─── Text section ───
11th June 2014  – by - europeangeostrategy.org

 

A billion dollars to temporarily deploy additional American troops to Eastern Europe, organise military exercises, and train with allies and partners. President Obama announced this ‘European Reassurance Initiative’ in Warsaw, just before travelling to Brussels for the G7 meeting that replaced the planned G8 meeting in Russia (4-5 June 2014). Quite surprisingly, for had the United States (US) not just pivoted to Asia?

 

President Obama wants to demonstrate that NATO’s Article 5 is for real. Was it not before then? Well, the more NATO feels compelled to underline that it is, the more one begins to doubt it. US and NATO communication, and that of the Eastern European allies clamouring for an increased American presence (even permanently) are hardly reassuring. Of course Article 5 always has been and still is for real, quite simply because it fundamentally is an American guarantee. So no, Russia will not invade a NATO or European Union (EU) member state. From the beginning of the Ukraine crisis, that is all that ought to have been said. Objectively speaking, sending extra American forces does not change these basic facts.

 

Will it solve the crisis? No, it just helps to strengthen European self-confidence. Hopefully that will translate in more diplomatic and economic resolution to act through the EU, for that remains the only way.

 

Will these deployments affect President Putin’s policy? He was never going to threaten NATO territory anyway. In fact the sabre-rattling may complicate the diplomatic process. One thing Putin cannot allow is the perception by the Russian public that he has given in to Western military might, for his legitimacy rests in no small part on maintaining the illusion of Russia’s great power status. Diplomatic solutions require that all parties concerned can save face. Much more important therefore is diplomatic contact at the highest level, as during the D-Day commemoration in Normandy, with the possibility of additional sanctions kept in reserve.

 

But perhaps Obama, with an eye on the upcoming NATO summit in September, first and foremost wanted to send a signal to his European allies: shame on you. For, as his defence secretary Chuck Hagel was quick to point out, Europeans themselves should increase their efforts regarding defence. Spending 2% of GDP on defence, to start with. For once, there is no need for caution in making predictions: that will not happen. Or does anyone think that Germany, for example, will double its defence budget?
─── Given data ───
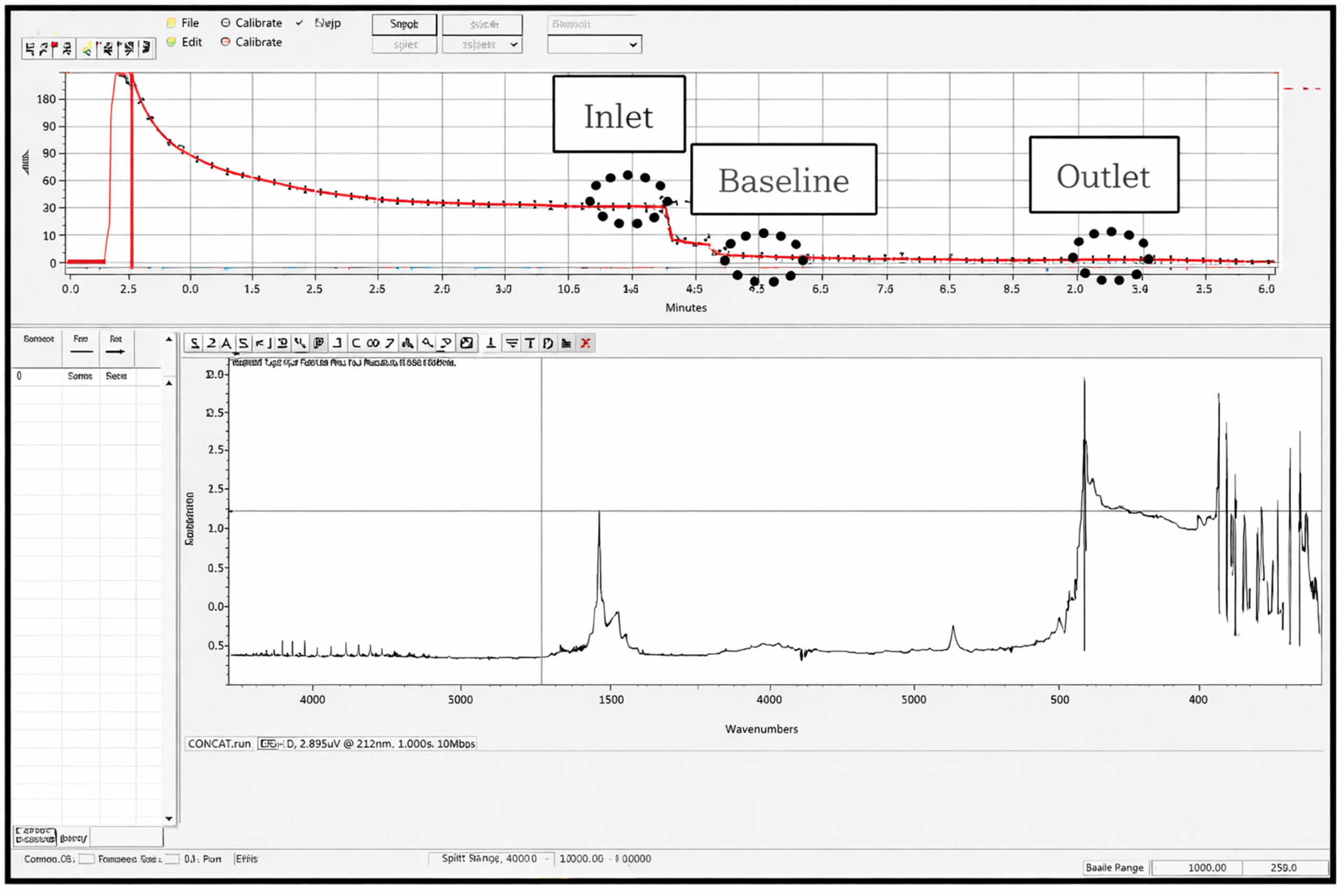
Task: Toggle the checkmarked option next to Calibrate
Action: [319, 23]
───
**Short exercise:**
Do these statements agree with the piece on the European Reassurance Initiative? Answer yes or no for each, quoting the deciding words from the piece. 1. The initiative was announced in Brussels. 2. The piece states that Russia will not invade a NATO or EU member state. 3. The piece expects European allies to reach defense spending of 2% of GDP.

**Exercise response:**
1. No: "President Obama announced this ‘European Reassurance Initiative’ in Warsaw"
2. Yes: "So no, Russia will not invade a NATO or European Union (EU) member state."
3. No: "For once, there is no need for caution in making predictions: that will not happen."